Quotas are handled on the server side and the problem is that there are
currently no interactions between the grant cache and quotas. It means that
a client node can continue caching dirty data while the corresponding user
is over quota on the server side. When the data are written back, the server
is told that the writes have already been acknowledged to the application
(by
checking if OBD_BRW_FROM_GRANT is set) and thus accepts the write request
even
if the user is over quota. The server mentions in the bulk reply that the
user
is over quota and the client is then supposed to stop caching dirty data
(until
the server reports that the user is no longer over quota). The problem is
that
those quota overruns can be really significant since it depends on the
number of
clients:
max_quota_overruns = number of OSTs * number of clients * max_dirty_mb
e.g.               = 500            * 1,000             * 32
                   = 16TB :(
For now, only OSTs are concerned by this problem, but we will have the same
problem with inodes when we have a metadata writeback cache.
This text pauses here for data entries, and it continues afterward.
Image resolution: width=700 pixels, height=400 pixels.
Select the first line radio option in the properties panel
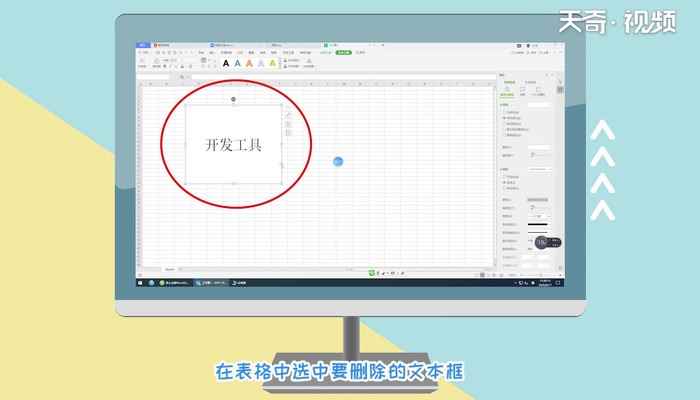pos(503,177)
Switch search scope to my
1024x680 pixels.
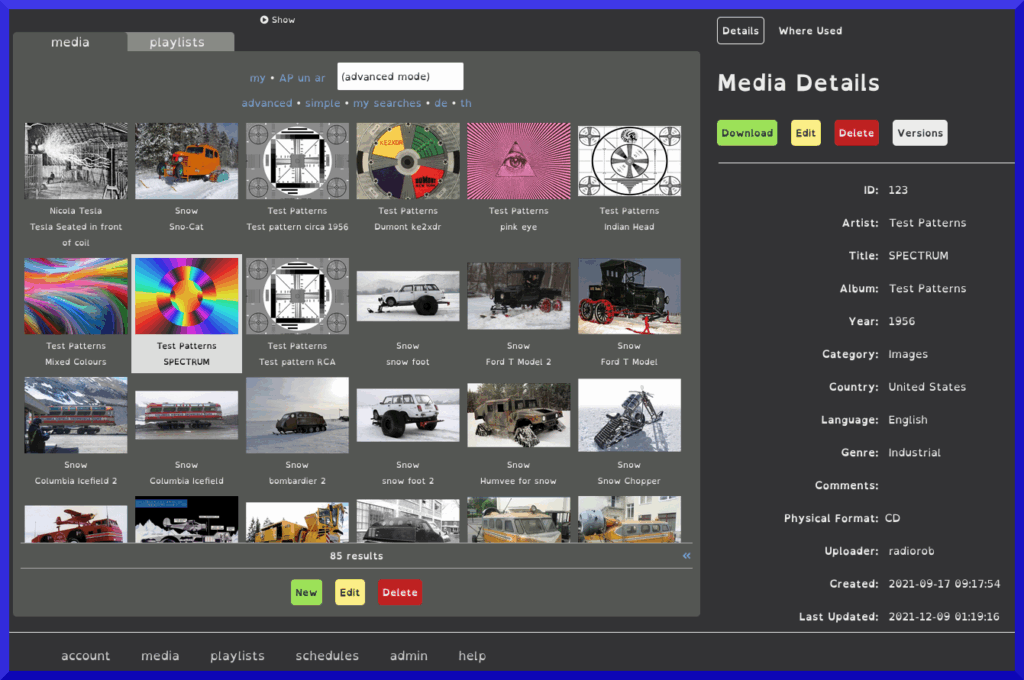coord(257,77)
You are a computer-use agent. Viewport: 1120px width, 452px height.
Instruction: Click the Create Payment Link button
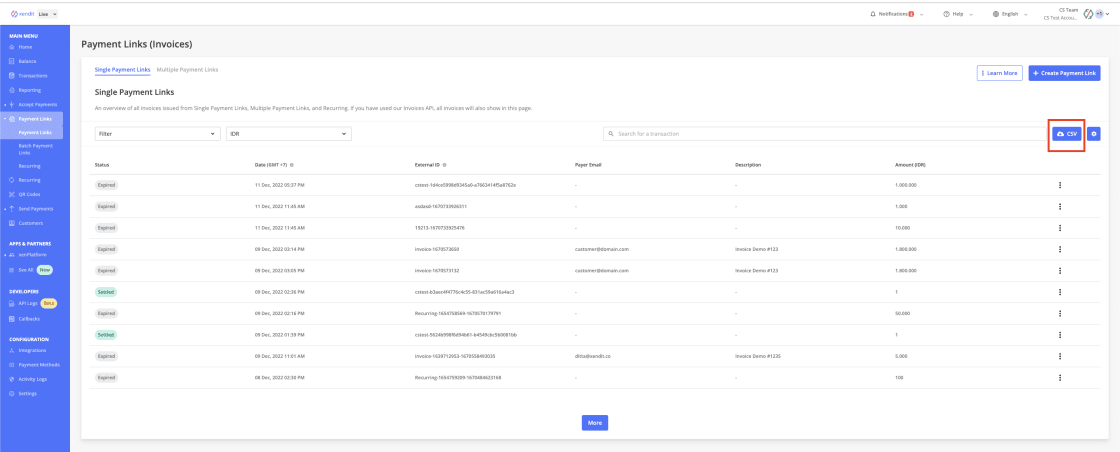click(x=1064, y=73)
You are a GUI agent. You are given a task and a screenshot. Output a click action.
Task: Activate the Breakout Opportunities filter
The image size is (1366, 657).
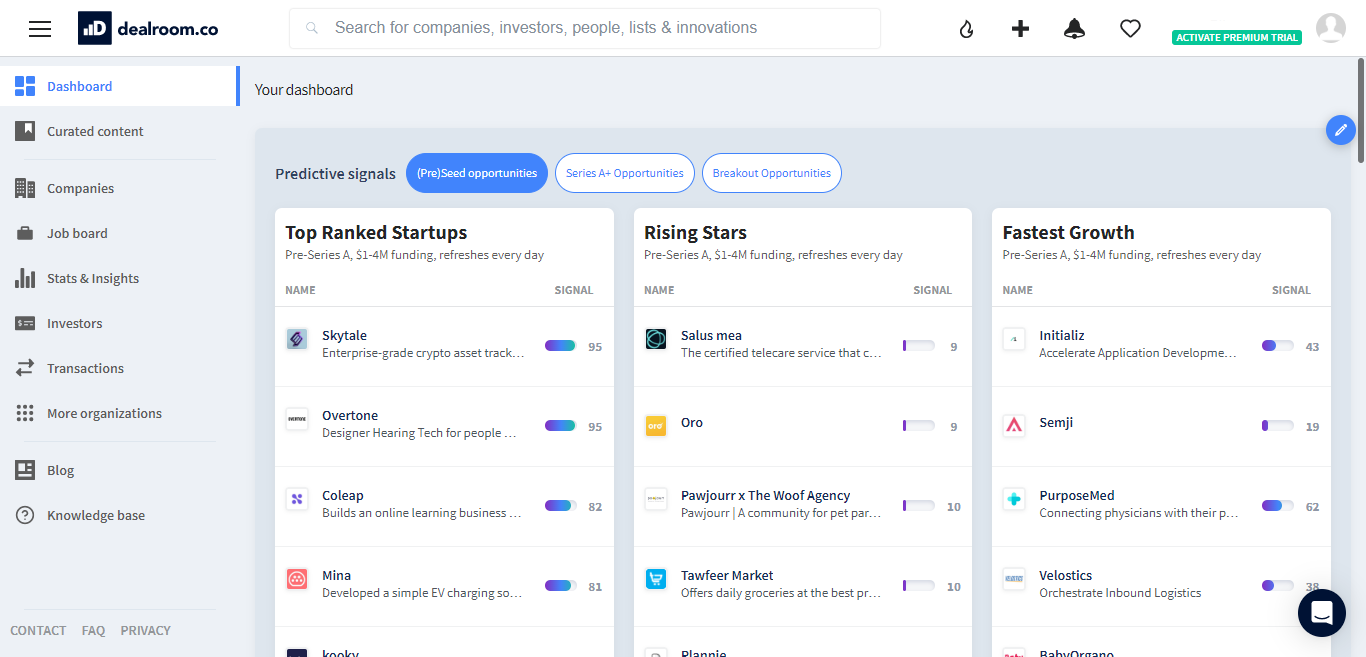(771, 173)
Fortunately, not all applications can run into this problem, but this can
happen
(actually, it is quite easy to reproduce with IOR/1 file per task).
I've been thinking of 2 approaches to tackle this problem:
- introduce some quota knowledge on the client side and modify the grant
cache
  to take into account the uid/gid/dataset.
- stop granting [0;EOF] locks when a user gets closer to the quota limit and
  only grant locks covering a region which fits within the remaining quota
space.
  I'm discussing this solution with Oleg atm.